I recently had the honor of listening to Azar Nafisi at the International Book Fair this past September in Guadalajara, Mexico. She began by praising Mexican tomatoes because they had the same taste and texture as Iranian tomatoes, which she truly missed. Then she talked about her life in the USA, about missing an imaginary Iran she had created, but most of all, she spoke of the power of fiction. How it can bring people together, make people travel to every corner of the world and denounce world leaders and their practices, because “dictators are afraid of imagination”. At the end, she asked readers “to not forget the books, to read them and by reading them, give them a new name and resurrect and redefine them.”

About Azar Nafisi

Azar Nafisi is an Iranian author living in the United States. She has a PHD in English and American Literature from the University of Oklahoma. Until recently, she was a Fellow at the Foreign Policy Institute at John Hopkins University. As she shares her memoir in the novel, we learn how she was expelled from the University of Tehran and eventually return to the United States. In her conferences, like the one I attended to, she discusses the political implications that fiction can have and she places responsibility on the readers. I am excited to read her most recent novel, “The Republic of Imagination: America in Three Books,” where she explores and intertwines three books with her story in the United States and the corresponding history of the country.

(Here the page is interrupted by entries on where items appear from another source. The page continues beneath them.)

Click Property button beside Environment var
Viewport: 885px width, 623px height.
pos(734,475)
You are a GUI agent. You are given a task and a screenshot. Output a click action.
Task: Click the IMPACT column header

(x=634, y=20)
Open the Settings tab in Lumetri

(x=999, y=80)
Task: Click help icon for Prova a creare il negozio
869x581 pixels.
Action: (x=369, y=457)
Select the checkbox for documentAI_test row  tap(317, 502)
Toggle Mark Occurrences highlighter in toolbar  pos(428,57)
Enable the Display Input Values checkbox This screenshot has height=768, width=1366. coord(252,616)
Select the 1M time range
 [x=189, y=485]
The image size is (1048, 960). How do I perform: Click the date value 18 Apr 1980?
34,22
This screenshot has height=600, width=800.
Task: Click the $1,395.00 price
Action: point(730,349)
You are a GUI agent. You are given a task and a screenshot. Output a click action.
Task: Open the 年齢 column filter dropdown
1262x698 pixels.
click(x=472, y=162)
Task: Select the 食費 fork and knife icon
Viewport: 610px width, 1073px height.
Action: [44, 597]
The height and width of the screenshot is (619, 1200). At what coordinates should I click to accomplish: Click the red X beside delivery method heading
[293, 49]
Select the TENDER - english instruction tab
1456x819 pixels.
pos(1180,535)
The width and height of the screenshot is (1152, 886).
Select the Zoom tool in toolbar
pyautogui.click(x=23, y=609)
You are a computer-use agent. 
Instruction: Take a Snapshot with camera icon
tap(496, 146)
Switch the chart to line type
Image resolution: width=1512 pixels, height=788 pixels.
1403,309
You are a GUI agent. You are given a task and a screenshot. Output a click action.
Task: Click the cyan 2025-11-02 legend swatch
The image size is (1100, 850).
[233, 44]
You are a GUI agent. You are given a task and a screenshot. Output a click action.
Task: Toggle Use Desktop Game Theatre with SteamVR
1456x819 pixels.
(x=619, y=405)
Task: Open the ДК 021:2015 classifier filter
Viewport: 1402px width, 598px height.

Other books written by Iranian women 

  • Persepolis – Marjane Satrapi (read by Angelica)
  • Disoriental (Négar Djavadi)

Which book do you recommend? Please let us know in the comment section!

Iranian initiatives and projects that support and empower girls and women

Omid Foundation IRAN I.png

Omid Foundation was set in 2004 with the mission to help young Iranian women who underwent traumatic experiences including mental, sexual and physical abuse. It started in response to the legal situation of women in Iran, because the system gives them few rights and there are many women who are victims of abuse. The program is twofold, it includes an education section and vocational training. The education program helps 200 women that range from 15 to 25 years of age in Tehran. This part lasts 2.5 years and it includes English, Math, Computing, Sciences, Arts, Music and other outdoor activities. The vocational training lasts 6 to 12 months. Additionally, they provide women with care, counseling, education, empowerment skills, and most importantly, they give them a safe, non-judgmental place where they can stay at. The idea is to help women heal emotionally, gain stability and re-integrate themselves into society by searching for a job, starting their own business or enrolling in a university once their program is complete.